If that last increment costs $40 but the coal plant’s cost to operate is $45, the coal plant will not be ordered to run.

In fact, because the plant has limited operating flexibility, it may decide to bid in at $39 so that it is chosen, and to operate at a loss during some hours, because on average it will make money. Or the operators may shut the plant during mild weather, and only start it up during the cold or hot months, when demand is higher and they can make money. Letting the industry dig mines on additional federal land won’t change their calculus.

If plants are needed in continued operation, because of their location in a load pocket or because of the unreliability of natural gas supplies, the market will pay them a premium so that they remain profitable. That isn’t part of executive orders either.

In non-market areas, which are traditionally regulated, utilities will still dispatch their generators in price order, so that at any moment, the least costly combination of plants is serving load.

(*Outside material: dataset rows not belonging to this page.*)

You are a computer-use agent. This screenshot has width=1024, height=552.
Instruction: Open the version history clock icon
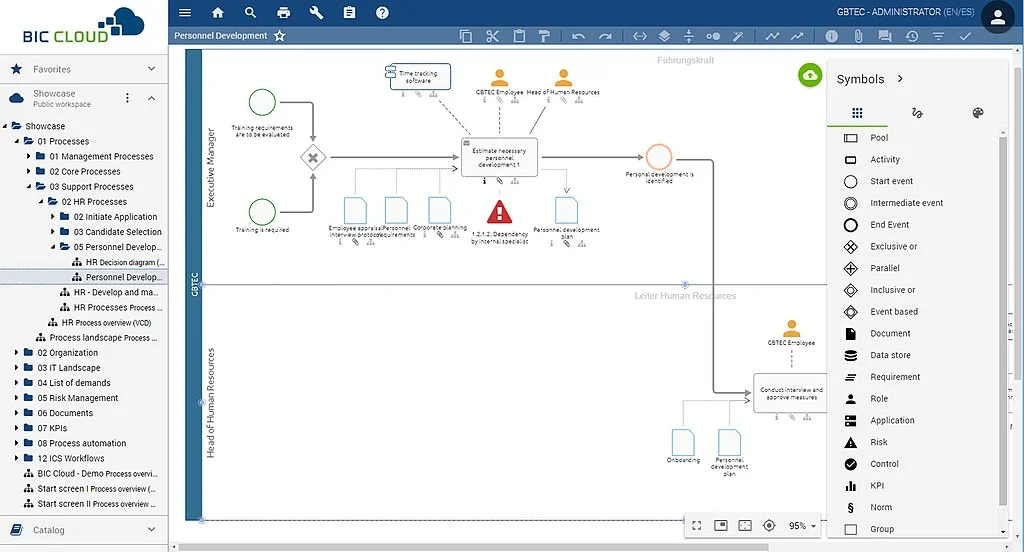coord(911,36)
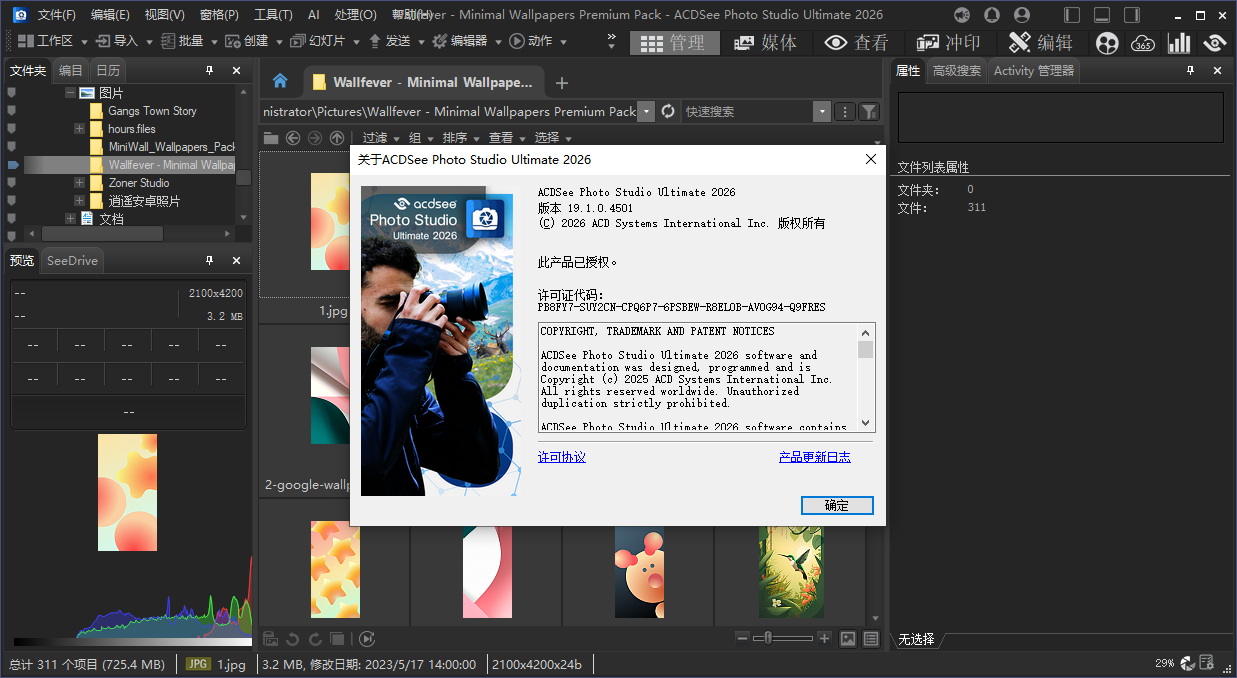Click the Home icon in tab bar
The height and width of the screenshot is (678, 1237).
(280, 82)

If they see that coal plants are running very seldom and that their labor and maintenance costs are being spread over a very small number of hours of operation, they will apply to the public service commission to retire those plants.

How Nuclear Fits In

Most power reactors now in service have very limited flexibility. They will bid in at a low cost and, at some point, accept revenues that are below their operating cost, hoping to make money on average. When the price of natural gas was exceptionally low, several were retired, including Palisades in Michigan, Duane Arnold in Iowa, and Three Mile Island 1 in Pennsylvania, all of which the operators are now seeking to re-open.

For new nuclear, would-be builders face a complicated decision. If they think it will take ten years to get a plant online, the question is what the cost per megawatt-hour will be in, say, 2035, which is largely a function of construction cost, and what the average wholesale price of a megawatt-hour will be at that point, and in the early years of the plant’s lifetime. Market price will be important for the whole lifetime of the plant, which could be 60 or 80 years, but the first few years are far more important from a financial viewpoint.

For a plant in a traditionally regulated region, a builder has to convince the regulators that when the plant comes online, it is likely to be of more benefit to the consumers than an alternative would have been. The alternative could be gas, coal whose retirement was delayed, hydro, solar, and wind plus batteries, or money spent to reduce demand by improving end-use efficiency.

For a “merchant” plant, built in a market region, the builder needs to convince investors that the plant’s costs will be lower than market prices.

Clean energy tax credits, investment tax credits, and state mandates to reduce carbon emissions can all play a role. So can rationalizing regulation at the Nuclear Regulatory Commission, because it would reduce costs.

But the renaissance will dawn when a rational actor will calculate that a reactor—large, small or in between—is a better bet than any of the alternatives. That will move the technology beyond demonstration projects and back into the commercial mainstream.